Insulated Cob
Can we make a “gross zero” building? The first pilot.
Cob is a wonder material – freely available subsoil, mixed with straw, making load-bearing walls which are eminently non-toxic, accessible, free in material terms, zero embodied carbon, thermally massive and beautiful. The one point which needs addressing is their thermal conductivity, which in a simple cob wall fails to meet the standards of the Building Regulations (albeit anecdotal evidence shows that cob houses are snug and warm in winter, cool in summer). What can be done to satisfy formal requirements?

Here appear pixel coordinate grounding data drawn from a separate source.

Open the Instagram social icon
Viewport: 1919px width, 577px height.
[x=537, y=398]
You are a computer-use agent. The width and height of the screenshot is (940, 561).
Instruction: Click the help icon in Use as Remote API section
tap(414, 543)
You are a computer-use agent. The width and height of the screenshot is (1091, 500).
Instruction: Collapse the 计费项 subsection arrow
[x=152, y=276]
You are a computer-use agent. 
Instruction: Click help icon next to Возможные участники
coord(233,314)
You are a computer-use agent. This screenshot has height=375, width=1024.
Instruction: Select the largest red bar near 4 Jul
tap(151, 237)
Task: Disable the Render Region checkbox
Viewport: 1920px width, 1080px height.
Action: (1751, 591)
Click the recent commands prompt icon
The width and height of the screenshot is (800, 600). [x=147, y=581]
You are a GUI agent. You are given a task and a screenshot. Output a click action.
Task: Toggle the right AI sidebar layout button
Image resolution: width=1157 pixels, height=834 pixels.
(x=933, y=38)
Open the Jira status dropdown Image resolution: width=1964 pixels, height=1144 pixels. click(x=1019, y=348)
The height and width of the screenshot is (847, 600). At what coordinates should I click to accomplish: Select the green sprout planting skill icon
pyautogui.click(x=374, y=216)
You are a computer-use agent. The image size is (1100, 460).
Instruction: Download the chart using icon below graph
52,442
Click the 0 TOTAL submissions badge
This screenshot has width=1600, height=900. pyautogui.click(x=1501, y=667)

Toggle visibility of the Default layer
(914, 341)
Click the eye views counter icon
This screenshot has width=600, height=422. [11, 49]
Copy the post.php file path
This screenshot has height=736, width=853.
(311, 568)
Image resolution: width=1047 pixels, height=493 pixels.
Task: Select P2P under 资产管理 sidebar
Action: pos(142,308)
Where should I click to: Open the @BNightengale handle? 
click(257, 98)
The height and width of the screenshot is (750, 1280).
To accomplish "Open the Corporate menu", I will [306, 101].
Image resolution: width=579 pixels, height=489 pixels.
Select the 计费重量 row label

This project forms part of a suite of initiatives on the part of Manifest to investigate how cob walls can be successfully insulated, using low- or preferably zero-carbon materials, producing details and specifications for housing which can be truly “gross zero” in terms of embodied energy and carbon emissions. In this pilot, we built a structural inner leaf of traditional cob, using a mix of pure dug clay (from Boars Hill, 7 miles from site) and limestone grit sand (from Ducklington, 18 miles from site), combined with organic barley straw from Sandy Lane Farm near Tiddington (9 miles away).
We then built a light framework of battens and riven oak laths (sourced via Ty Mawr) between roof and plinth, filling the 300mm void behind with light-straw-clay. The laths then formed the substrate for an earth render system (itself an experimental form, but which has weathered well since completion), finished with lime-wash. We made a window and installed it in the new wall, partly to bring light to the interior, but partly to allow us to test associated details, since window and door openings tend to be the most vulnerable points of any structure. The plinth was laid in recycled red bricks in lime – the lower courses laid in a home-burnt feebly hydraulic mix (using grey chalk from Surrey). The void between plinth brickwork leaves was filled with Glapor insulation.
The nature of the experiment is twofold – first, how does it weather (the wall is a gable end facing south-west, providing the most rigorous aspect)? Second, how does it perform thermally? We were fortunate in engaging Archimetrics to carry out in situ U-value testing in a cold winter to assess this.